Donald Trump fez afirmações públicas que ampliaram a tensão com Benjamin Netanyahu, ao sugerir que a Síria, sob um novo regime sunita, poderia lidar com o Hezbollah no Líbano. A fala ocorreu nesta terça-feira, 16, em meio a encontros diplomáticos e narrativas de guerra no Oriente Médio.
Segundo Trump, Israel não precisaria demolir prédios para encontrar soluções contra o Hezbollah. Ele citou Ahmed al-Sharaa, atual presidente sírio, como alguém capaz de fazer o trabalho caso Israel falhe em agir sem grandes danos colaterais. As declarações reforçam ruídos entre os aliados.
A proposta de intervenção síria no Líbano foi apresentada como irreal por analistas, ainda que tenha mostrado o tom agressivo do discurso do presidente americano. A aproximação de Trump com o governo sírio contrasta com críticas recentes de Netanyahu e com o desgaste de relações entre os dois países.

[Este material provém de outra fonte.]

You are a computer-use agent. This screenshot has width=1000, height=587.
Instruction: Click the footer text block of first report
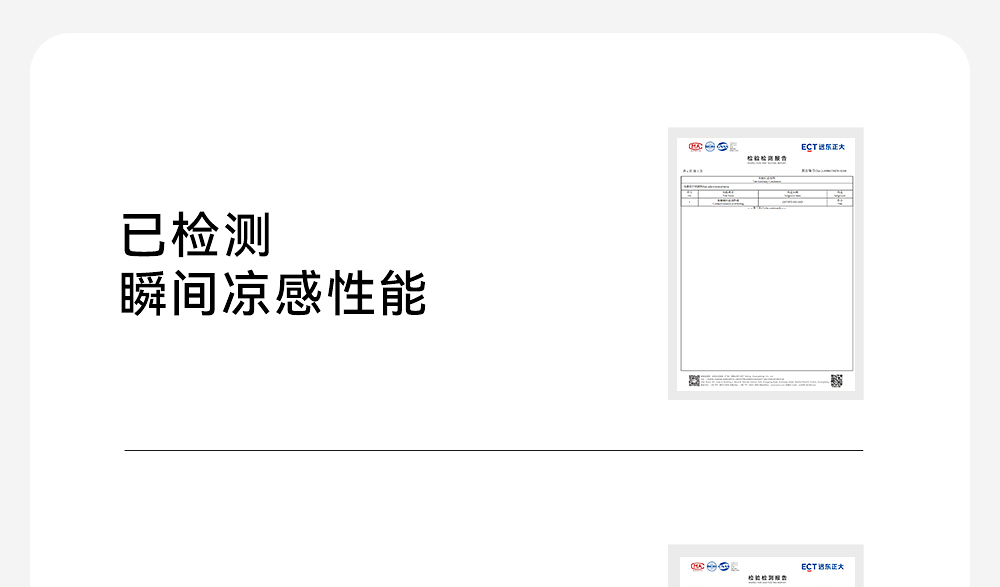tap(765, 381)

A relação entre os dois líderes já vinha sob pressão por divergências sobre o Hezbollah e o Líbano. Enquanto Trump elevava o tom, Netanyahu mantinha posição mais reservada, sem ter garantias sobre termos de acordos ou alianças regionais.
A situação acompanha um cenário de tensões com o Irã. Fontes próximas indicam que o foco de Trump migrou para a reabertura do Estreito de Ormuz, com impactos diplomáticos para o equilíbrio regional e para a política interna de Israel.
Analistas destacam que o desempenho de Netanyahu nos últimos meses foi fortemente relacionado aos possíveis impactos de acordos com os EUA. O acordo com o Irã, ainda sem detalhes públicos, pode redefinir o papel de cada parte na região.
No contexto, o governo israelense tem enfrentado críticas internas e pressões de aliados, enquanto Washington busca alinhar estratégias para conter o desenvolvimento nuclear do Irã. O desdobramento atual revela uma relação que oscila entre cooperação e atrito.